Pornographic "spam" e-mail will have to be clearly labeled by mid-June to allow Internet users to easily filter it out, the Federal Trade Commission announced Wednesday.
Unsolicited pornography will have to bear a label reading "SEXUALLY-EXPLICIT-CONTENT:" in the subject line and the messages themselves will not be allowed to contain graphic material, the FTC said.
Outrage over unsolicited pornography and other forms of unsolicited e-mail spurred Congress to pass the first nationwide anti-spam law last year, which required the FTC to develop labels for smut.
An FTC study released last spring found that 17 percent of pornographic offers contained images of nudity that appeared whether a recipient wanted to see them or not.
The new rule is intended to change that.

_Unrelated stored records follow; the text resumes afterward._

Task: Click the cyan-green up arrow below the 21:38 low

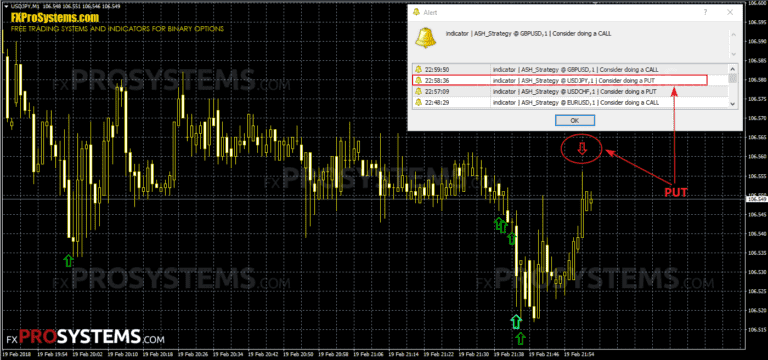Action: pos(516,322)
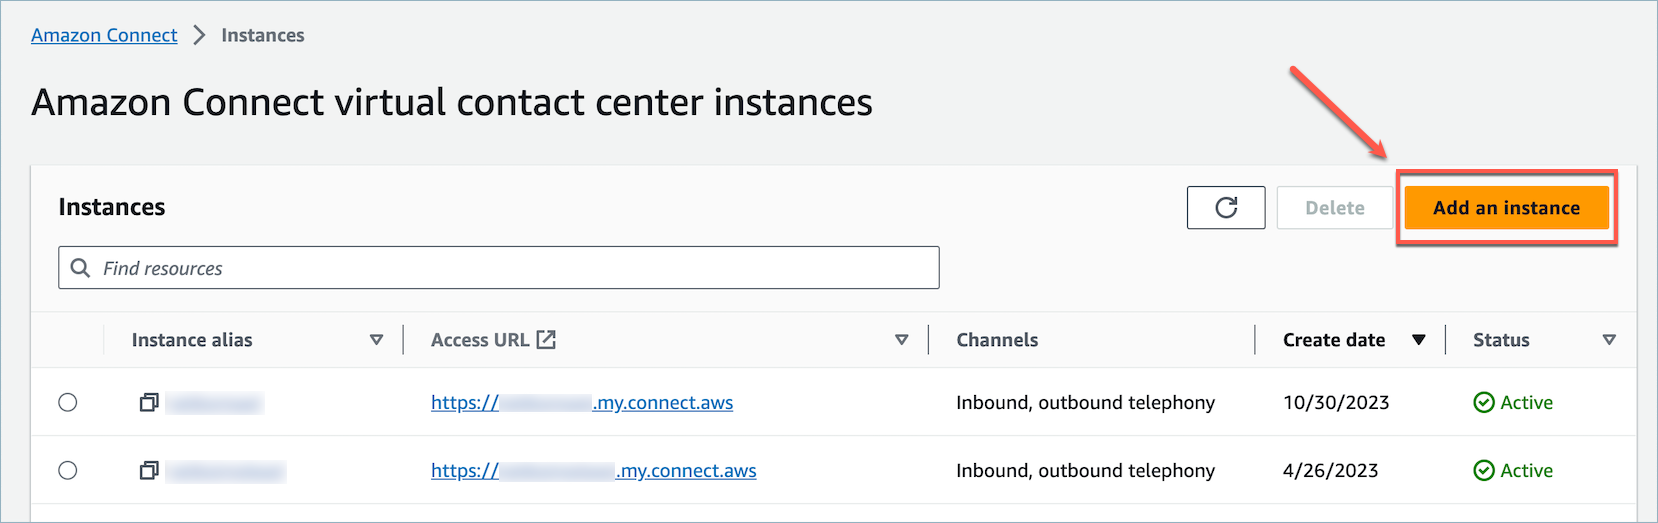The height and width of the screenshot is (523, 1658).
Task: Click the Delete button
Action: pyautogui.click(x=1334, y=207)
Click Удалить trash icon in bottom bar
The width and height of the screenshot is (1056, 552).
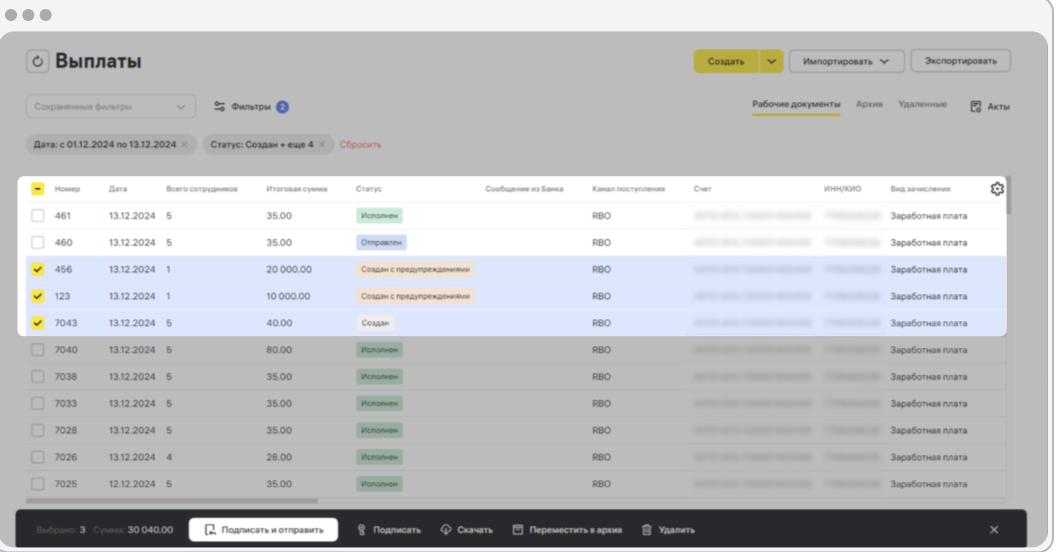click(x=647, y=529)
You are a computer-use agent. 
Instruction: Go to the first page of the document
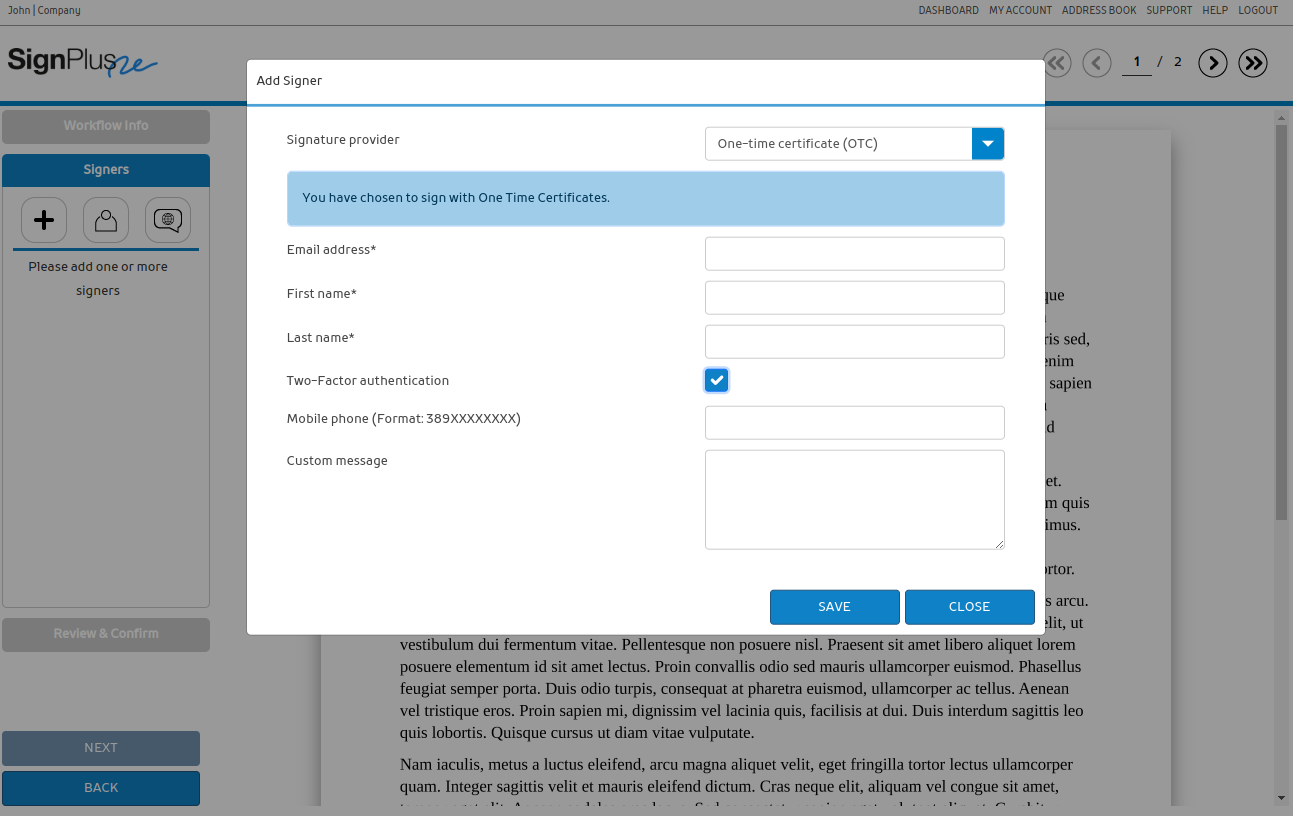[1057, 63]
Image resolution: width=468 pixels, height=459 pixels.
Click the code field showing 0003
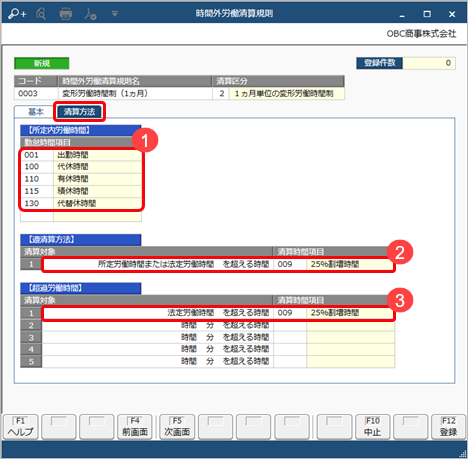pos(36,93)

Pornographers will not be allowed to include sexually explicit pictures in the body of the message, though they will be allowed to include hyperlinks or other methods to access their material.
Like other e-mail marketers, they will also be required to include their postal address and an easy way to opt out of future mailings.

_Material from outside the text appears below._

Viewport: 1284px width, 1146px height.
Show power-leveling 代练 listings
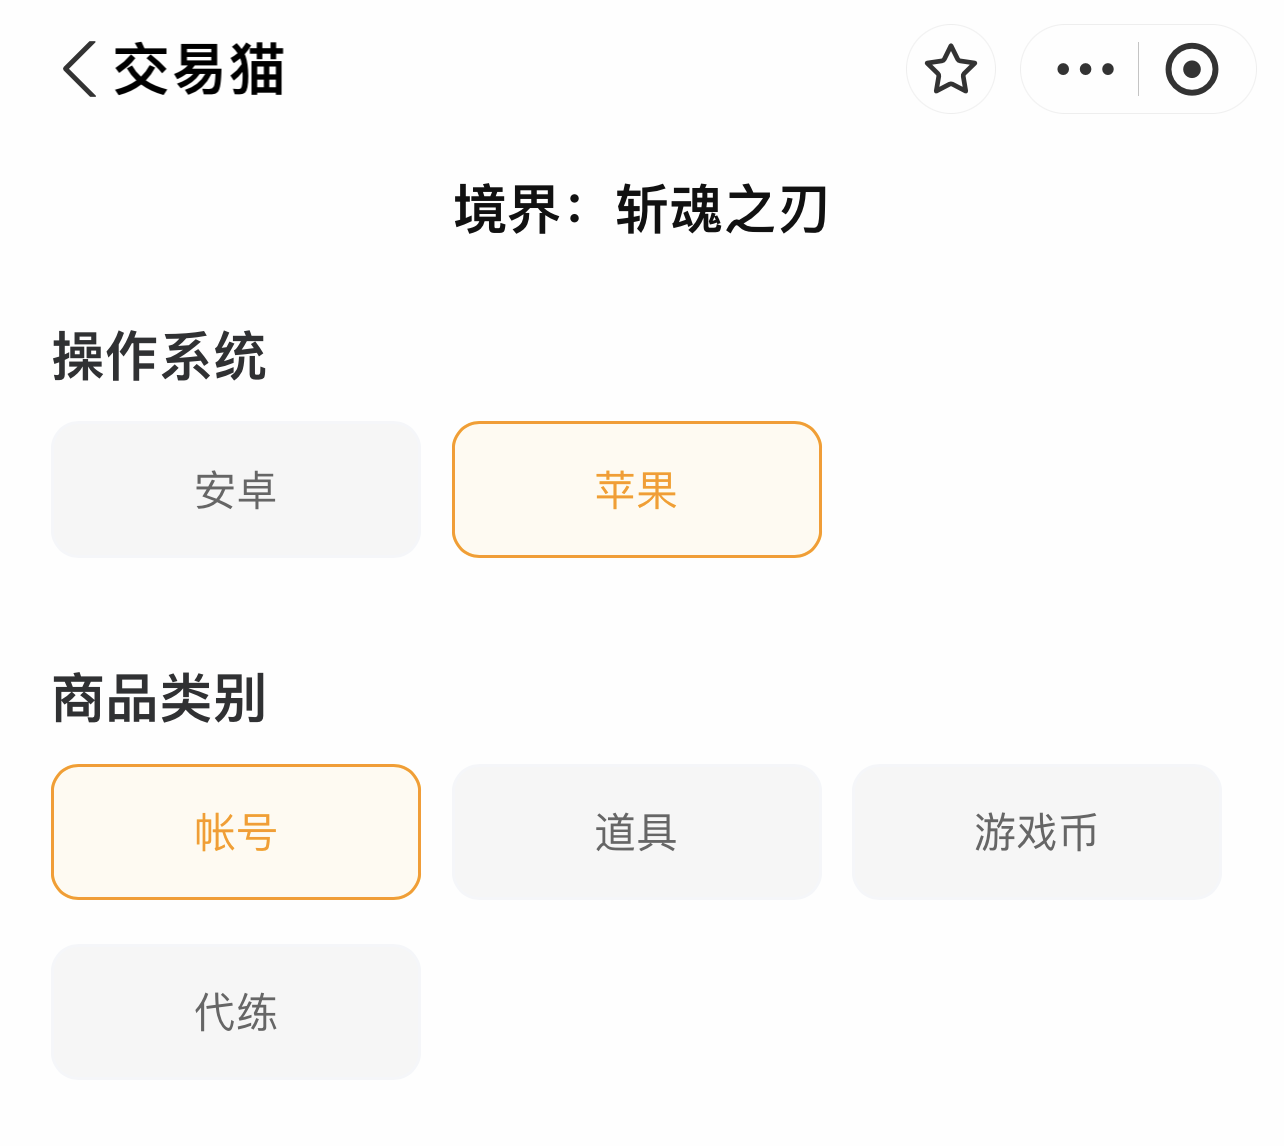point(236,1012)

Several states have already passed laws requiring pornographic spam to bear an "ADV:ADULT" label or some variant, but they will be overridden by the federal standard.

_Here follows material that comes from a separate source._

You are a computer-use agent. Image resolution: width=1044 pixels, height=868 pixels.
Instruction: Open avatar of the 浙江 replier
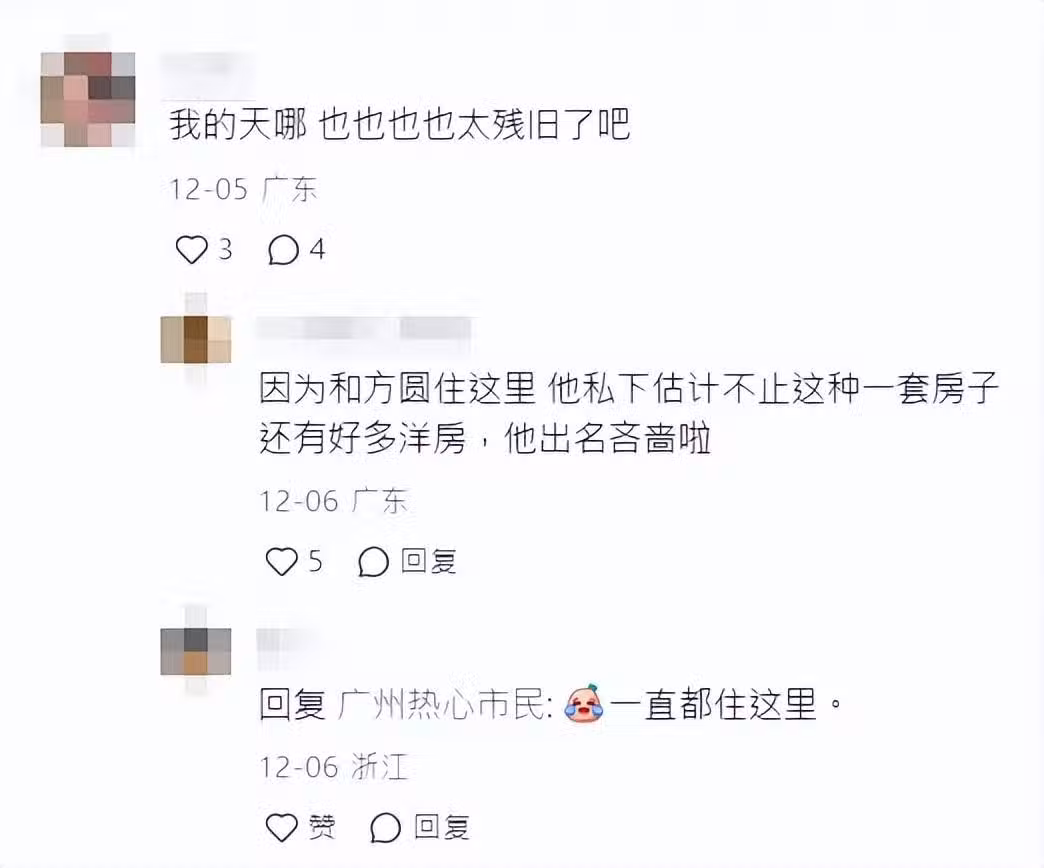[x=196, y=651]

The FTC determined the "adult" tag was too vague as it could apply to gambling or tobacco, an official said.
"Lots of things are appropriate for adults that aren't appropriate for children," said FTC Assistant Director Allen Hile.
The hyphenated "SEXUALLY-EXPLICIT-CONTENT:" label, while ungrammatical, will make it easier to block explicit content while letting through messages from anti-pornography groups or others who may use the phrase, the FTC said in its notice.
The public will have three weeks to comment on the proposal, which is due to take effect in mid-June.
Hile said the agency is especially interested to hear whether the measure will encounter any technical hurdles. Free-speech arguments will carry less weight as the agency has been directed by Congress to develop the labels, he said.
"We don't have a whole lot of discretion in this," Hile said. "I guess we can't prevent commenters from saying, 'What a stupid idea,' or 'It violates the Constitution' or whatever, but we can't do anything with that."